国際柔道連盟(IJF)のマリウス・ビゼール会長が30日、朝日新聞のインタビューに応じ、男子81キロ級で元世界王者のサイード・モラエイ選手(イラン)が、イスラエル選手との対戦を巡って国から出場辞退するよう圧力をかけられていたことを明らかにした。ビゼール氏は来年の東京五輪で、モラエイ選手を難民選手団の一員として出場させたい意向を示した。

 モラエイ選手は東京で開催中の世界選手権で28日、準決勝に進出。逆ブロックでサギ・ムキ選手(イスラエル)も準決勝に進んだ。ビゼール氏によると、その前後に本人やその家族に対しイラン政府側から棄権するよう圧力がかかったという。モラエイ選手は準決勝と3位決定戦に出たが、敗れて5位だった。

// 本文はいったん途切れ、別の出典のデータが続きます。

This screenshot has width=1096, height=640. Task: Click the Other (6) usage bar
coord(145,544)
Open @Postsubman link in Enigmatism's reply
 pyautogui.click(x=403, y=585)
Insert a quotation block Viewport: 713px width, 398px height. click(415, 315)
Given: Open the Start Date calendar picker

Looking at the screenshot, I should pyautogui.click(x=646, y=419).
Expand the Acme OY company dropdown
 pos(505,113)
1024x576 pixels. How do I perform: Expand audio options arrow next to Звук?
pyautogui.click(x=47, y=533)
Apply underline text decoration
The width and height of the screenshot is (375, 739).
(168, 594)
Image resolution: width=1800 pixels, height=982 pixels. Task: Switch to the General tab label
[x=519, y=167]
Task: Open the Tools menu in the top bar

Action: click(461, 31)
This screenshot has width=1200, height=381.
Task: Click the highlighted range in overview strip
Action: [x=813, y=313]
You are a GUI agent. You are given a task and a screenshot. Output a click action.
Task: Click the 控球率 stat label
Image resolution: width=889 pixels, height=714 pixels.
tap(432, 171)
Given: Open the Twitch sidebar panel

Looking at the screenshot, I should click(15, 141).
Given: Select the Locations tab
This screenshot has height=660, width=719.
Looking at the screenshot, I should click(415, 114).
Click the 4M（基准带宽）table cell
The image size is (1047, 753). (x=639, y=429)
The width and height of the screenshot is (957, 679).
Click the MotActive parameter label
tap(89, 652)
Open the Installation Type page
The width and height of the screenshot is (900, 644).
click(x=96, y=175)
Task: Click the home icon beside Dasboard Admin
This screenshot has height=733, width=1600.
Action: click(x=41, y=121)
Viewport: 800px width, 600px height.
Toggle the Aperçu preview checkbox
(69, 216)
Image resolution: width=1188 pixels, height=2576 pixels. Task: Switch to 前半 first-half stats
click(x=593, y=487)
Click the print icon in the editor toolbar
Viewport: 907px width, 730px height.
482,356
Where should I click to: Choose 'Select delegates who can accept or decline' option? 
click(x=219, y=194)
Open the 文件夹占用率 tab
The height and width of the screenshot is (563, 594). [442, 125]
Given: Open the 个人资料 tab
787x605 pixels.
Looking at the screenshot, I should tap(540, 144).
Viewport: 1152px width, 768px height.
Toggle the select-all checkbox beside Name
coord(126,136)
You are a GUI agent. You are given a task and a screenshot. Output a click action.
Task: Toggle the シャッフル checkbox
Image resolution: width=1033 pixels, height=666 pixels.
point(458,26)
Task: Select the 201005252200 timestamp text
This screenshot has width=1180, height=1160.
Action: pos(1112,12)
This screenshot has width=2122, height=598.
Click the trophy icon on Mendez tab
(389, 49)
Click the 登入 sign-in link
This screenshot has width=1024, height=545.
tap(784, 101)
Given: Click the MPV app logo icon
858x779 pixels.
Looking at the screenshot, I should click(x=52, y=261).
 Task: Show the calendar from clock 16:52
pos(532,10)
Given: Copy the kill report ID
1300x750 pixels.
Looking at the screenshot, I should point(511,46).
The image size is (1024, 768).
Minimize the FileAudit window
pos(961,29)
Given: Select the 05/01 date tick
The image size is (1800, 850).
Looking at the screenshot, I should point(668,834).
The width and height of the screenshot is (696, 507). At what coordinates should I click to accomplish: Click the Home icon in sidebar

 ビゼール氏は、イラン側の対応を厳しく批判。IJFに助けを求めたモラエイ選手は現在ドイツに滞在しているとし、「東京五輪は難民選手として出場してほしい。IJFはできる限りサポートする」と語った。

 イラン政府はイスラエルの存在を認めておらず、2004年アテネ五輪ではイスラエル選手との対戦を棄権した自国の柔道選手に同国体育協会から褒賞金を授与していた。